<<<<

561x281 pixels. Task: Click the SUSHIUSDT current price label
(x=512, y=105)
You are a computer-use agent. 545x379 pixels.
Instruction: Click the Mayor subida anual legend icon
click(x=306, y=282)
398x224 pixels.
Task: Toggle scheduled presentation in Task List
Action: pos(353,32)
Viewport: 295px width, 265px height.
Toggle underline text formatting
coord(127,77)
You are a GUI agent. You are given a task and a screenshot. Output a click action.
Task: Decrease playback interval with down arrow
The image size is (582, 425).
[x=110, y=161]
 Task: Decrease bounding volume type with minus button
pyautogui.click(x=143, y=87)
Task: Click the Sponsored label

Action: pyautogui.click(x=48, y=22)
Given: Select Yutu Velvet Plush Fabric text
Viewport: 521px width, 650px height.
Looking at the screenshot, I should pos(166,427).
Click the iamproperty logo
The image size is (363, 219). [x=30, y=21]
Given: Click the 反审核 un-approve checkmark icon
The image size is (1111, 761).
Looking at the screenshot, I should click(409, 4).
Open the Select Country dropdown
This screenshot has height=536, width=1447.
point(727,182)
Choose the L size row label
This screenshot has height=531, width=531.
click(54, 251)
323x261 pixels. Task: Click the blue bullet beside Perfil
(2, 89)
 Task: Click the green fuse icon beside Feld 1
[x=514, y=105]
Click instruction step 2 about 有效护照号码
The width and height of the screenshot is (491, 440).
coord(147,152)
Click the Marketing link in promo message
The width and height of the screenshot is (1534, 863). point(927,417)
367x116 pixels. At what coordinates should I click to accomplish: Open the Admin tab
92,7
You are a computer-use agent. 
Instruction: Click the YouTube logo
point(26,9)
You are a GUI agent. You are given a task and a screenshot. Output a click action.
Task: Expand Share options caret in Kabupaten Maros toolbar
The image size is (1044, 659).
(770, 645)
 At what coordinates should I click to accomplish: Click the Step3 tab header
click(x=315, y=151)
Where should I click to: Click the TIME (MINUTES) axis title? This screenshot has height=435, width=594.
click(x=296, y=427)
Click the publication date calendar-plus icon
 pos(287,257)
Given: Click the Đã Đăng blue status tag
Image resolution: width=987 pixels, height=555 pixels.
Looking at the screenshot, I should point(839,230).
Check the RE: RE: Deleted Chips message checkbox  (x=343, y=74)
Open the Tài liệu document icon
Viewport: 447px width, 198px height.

>>>>

→ WHAT YOU SHOULD DO
Return only the part of the records above that opens with the line containing "Given: Select Yutu Velvet Plush Fabric text" and closes with the line containing "Given: Click the 反审核", ends included.

→ OUTPUT
Given: Select Yutu Velvet Plush Fabric text
Viewport: 521px width, 650px height.
Looking at the screenshot, I should pos(166,427).
Click the iamproperty logo
The image size is (363, 219). [x=30, y=21]
Given: Click the 反审核 un-approve checkmark icon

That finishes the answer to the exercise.